===== Texte à lire

Tentation – Épousant en sa retraite, en sa détresse, la
prière d'un autre désemparé, Jésus demandait : « Qui me donnera les ailes
de la colombe, que je vole et me repose ? » (Ps 54, 7). Et voilà que
la Colombe elle-même, après avoir été sa couronne (Lc 3, 22), devenait son
pennage. « Jésus, rempli d'Esprit Saint, est-il écrit, s'en retourna du
Jourdain et il était conduit dans le désert par l'Esprit » (Lc 4, 1).
Jésus s'abandonnait, le premier, au don de la Colombe. Et Jésus pouvait
poursuivre tout bas son chemin et son psaume : « Voici que j'ai tiré
de long dans ma fuite et que j'ai demeuré en solitude ». (Ps 54, 8)
Légèreté, étonnante légèreté de l'enfant Jésus innovant, essayant à nouveau –
c'est-à-dire avec le pennage de l'Esprit – la nature de l'homme. Jésus,
inventeur et vérificateur, en lui-même, d'un homme nouveau. Jésus, le premier
d'entre nous, capable de voler.
Tentation
– « Il était conduit au désert par l'Esprit » (Lc 4, 1). « Je la conduirai au désert et je lui parlerai au cœur » (Os 2,
14) – Confiance totale de Jésus dans l'Esprit, en cette
expérience, en cette probation. Confiance :
fiançailles. Fiançailles de Jésus, de l'homme Jésus, avec ce Souffle dont on se
souviendra que, dans sa langue et sa représentation spontanée, il est l'Éternel
féminin. Et réciproquement, à travers Jésus, à travers cette conduite active de
Jésus par l'Esprit, fiançailles du Dieu fort avec l'Humanité, car l'homme, l'homme
tout seul, cet homme-là, tout seul, est responsable de la Femme –
prononce tout bas la réponse positive de la Femme en sa totalité, étant son cœur
même.
Tentation
– « Dis que ces
pierres deviennent des pains »
(Mt 4, 3) – D'un simple geste intérieur, Jésus repousse cette cuisine
qu'on lui apporte. Jésus repousse la tentation de parler tout seul,
c'est-à-dire de faire un usage solitaire, utilitaire, autarcique, des mots et
des choses. Dans la rigueur de son jeûne, Jésus s'abstient de manger le langage
lui-même : il n'a de parler qu'en compagnie :
avec le Père et avec nous. Il n'a de parler que pour donner à manger. Il n'a de
parler qui ne soit un festin qu'il donne. Au Père et à nous. Jésus ne veut pas
manger les mots, ce manger en solitaire qui fait le fond de toute espèce de
magie. Jésus ne veut pas parler tout seul, parce que ce parler-tout-seul, faisant
déjà du bruit, insulterait au silence du Père dans lequel il entend demeurer.
Tentation
– « Jésus était
poussé au désert par le vent »

==========
===== Extrait source

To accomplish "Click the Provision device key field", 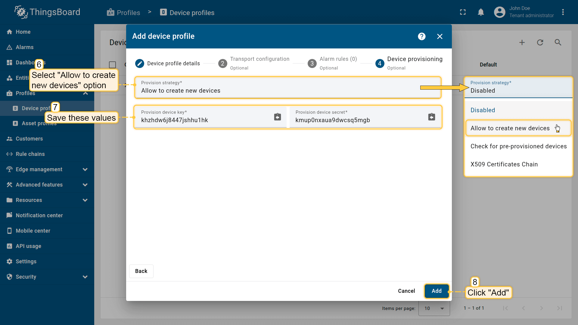I will tap(205, 120).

==========

#### À faire:
1: Traduisez en anglais cette phrase du texte sur la tentation de Jésus : « Jésus s'abandonnait, le premier, au don de la Colombe. »
2: D'après le texte sur la tentation de Jésus, les affirmations suivantes sont-elles vraies ? Répondez par oui ou non et citez chaque fois les mots du texte qui tranchent. (a) Jésus accepte de changer les pierres en pains. (b) Jésus est présenté comme le premier d'entre nous capable de voler. (c) Jésus veut parler tout seul.
3: Recopiez sans rien changer le passage du texte sur la tentation de Jésus qui commence aux mots « Jésus s'abandonnait, le » ; arrêtez-vous après « capable de voler. ».
Les données ne jouent aucun rôle ici.

#### Résultats par tâche:
1: Jesus, the first, abandoned himself to the gift of the Dove.

2:
(a) Non : « Jésus repousse cette cuisine qu'on lui apporte ».
(b) Oui : « Jésus, le premier d'entre nous, capable de voler ».
(c) Non : « Jésus ne veut pas parler tout seul ».

3:
Jésus s'abandonnait, le premier, au don de la Colombe. Et Jésus pouvait
poursuivre tout bas son chemin et son psaume : « Voici que j'ai tiré
de long dans ma fuite et que j'ai demeuré en solitude ». (Ps 54, 8)
Légèreté, étonnante légèreté de l'enfant Jésus innovant, essayant à nouveau –
c'est-à-dire avec le pennage de l'Esprit – la nature de l'homme. Jésus,
inventeur et vérificateur, en lui-même, d'un homme nouveau. Jésus, le premier
d'entre nous, capable de voler.